The city of Los Angeles Department of Transportation recently installed new bike lanes on Huntington Drive in the eastside L.A. neighborhood of El Sereno. The Huntington bike lanes are 2.1 miles long. They extend from Esmerelda Street (a couple blocks east of where Soto Street ends) to Maycrest Avenue. Maycrest is the intersection immediately west of the city of L.A. border with the city of Alhambra, about four blocks from where Huntington Drive enters the city of South Pasadena.
The Huntington bike lanes were approved in the city’s 2010 bike plan, though there they are listed from Monterey Road to “450′ east of Westmont Drive”, which is more-or-less where the current project ends at Maycrest Avenue. The city’s 5-Year Implementation Strategy approved prompt bike lane implementation on Huntington Drive from “Alhambra City Limit” to Collis Avenue. (The 5-Year document also shows a bike-friendly street from Soto to Collis – but this isn’t clear to me, unless it’s Huntington South, which doesn’t make too much sense either – I am not going to dwell on it here.) So, by going all the way to Esmerelda Street (west of both planned limits – Collis Avenue and Monterey Road) the city did a few extra blocks on the west end of the project.

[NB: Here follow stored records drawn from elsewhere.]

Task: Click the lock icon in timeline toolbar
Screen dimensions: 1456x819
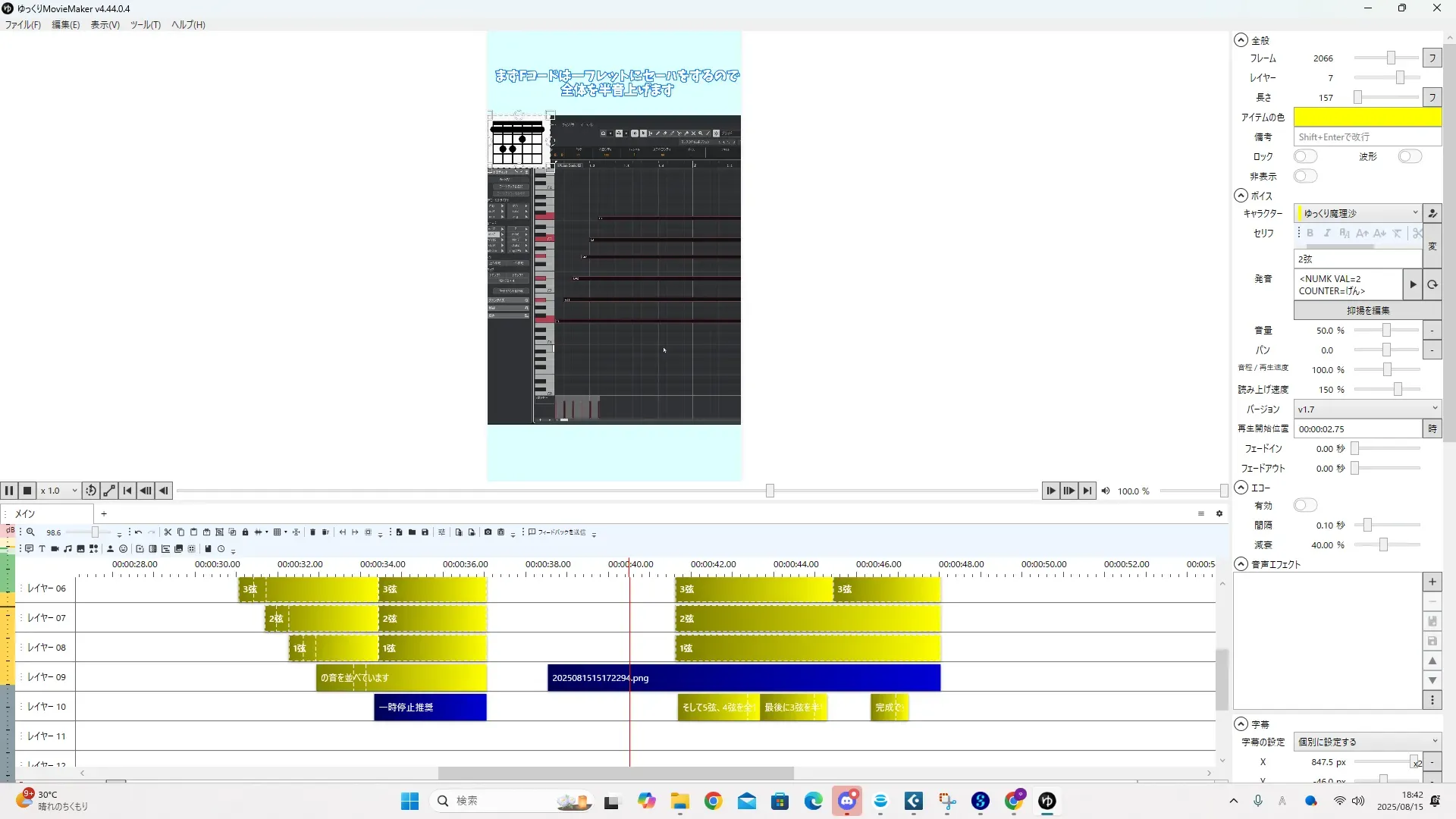Action: point(245,532)
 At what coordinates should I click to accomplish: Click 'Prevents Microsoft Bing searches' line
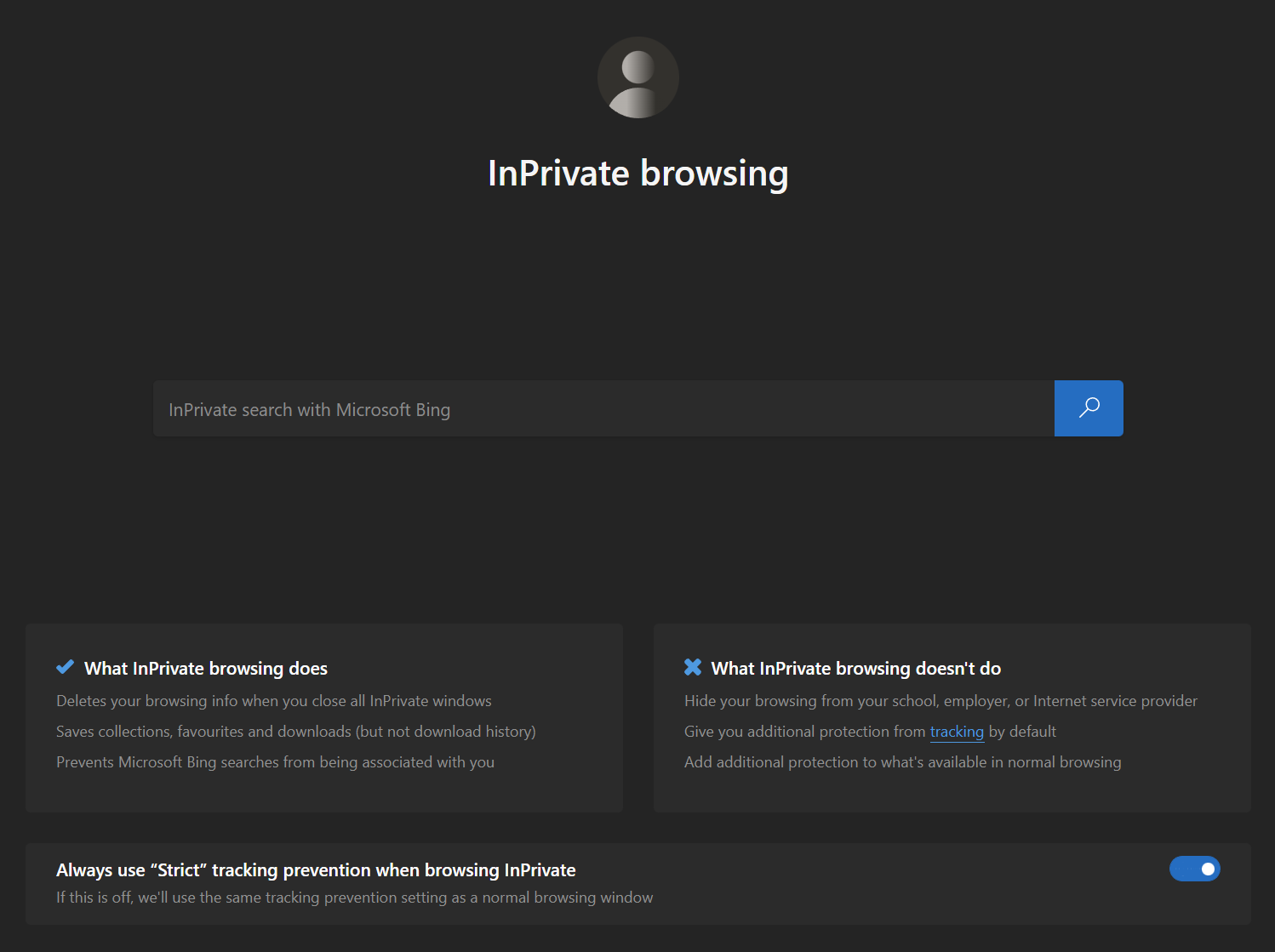click(275, 762)
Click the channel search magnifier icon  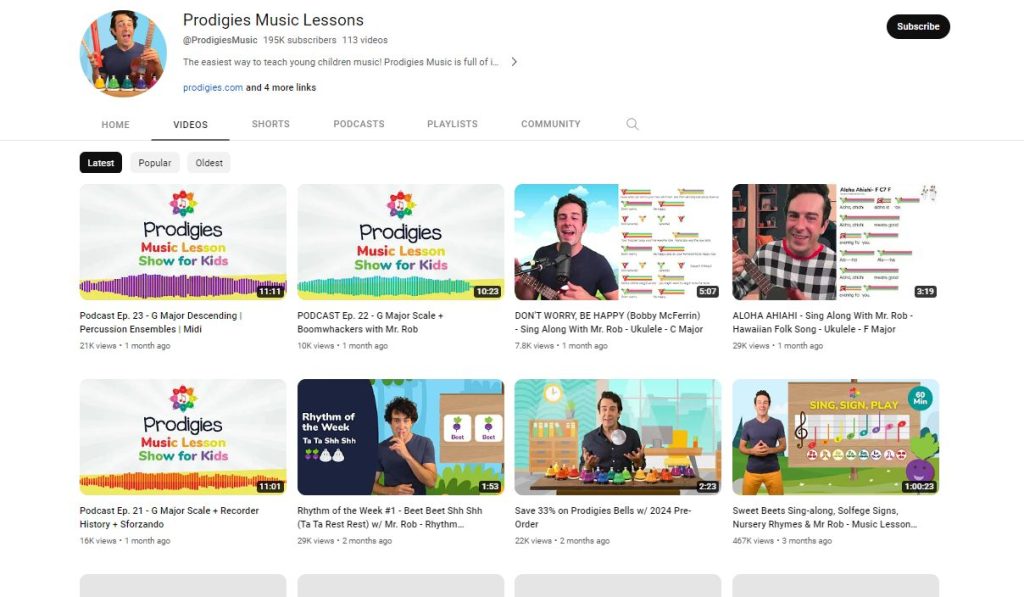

Huntington Drive is a fairly wide street; I am pretty sure it’s an old streetcar right-of-way. Car drivers treat it as a sort of mini-freeway. In the commercial stretch from around Eastern Avenue to around Van Horne Avenue (where I think a median rail station probably was – that, and/or a former boulevard street with parallel frontage streets) it’s even wider. There are curb lanes that are, I’d guess 30-40-feet wide, used for diagonal parking (which needs, what, ~15-20 feet?) – lots of excess asphalt.
In that commercial stretch, there’s a huge buffer between the bike lane and the curb. I spotted some cyclists avoiding the actual striped bike lane and just riding in the massive buffer – probably because it’s further from the speeding cars in their lanes:
I suspect that Huntington Drive might have the dubious distinction of having either the city’s or the world’s largest buffer on a buffered bike lane. Any one out there know of buffers bigger than ~30 feet?
Though the new bike lanes are an improvement, all this space cries out for a more robust treatment in the long run. My guess would be something along the lines of massive sidewalks (with mini-parks, dining areas, maybe mercado stalls) and protected bike lanes.
During a brief visit last week, there were definitely a few folks using the new lanes, and also plenty of sidewalk cyclists, mostly in the commercial area:
Thanks to Mayor Villaraigosa, City Councilmember Jose Huizar, and LADOT for putting in this very good new bike lane project. It’s already useful for commuters and locals, and hopefully, it can serve as a bit of a challenge to the cities of Alhambra and South Pasadena to extend the lanes further. Alhambra is undertaking a new bicycle master plan, and South Pas has implemented quite a few bike lanes… so, we’ll see.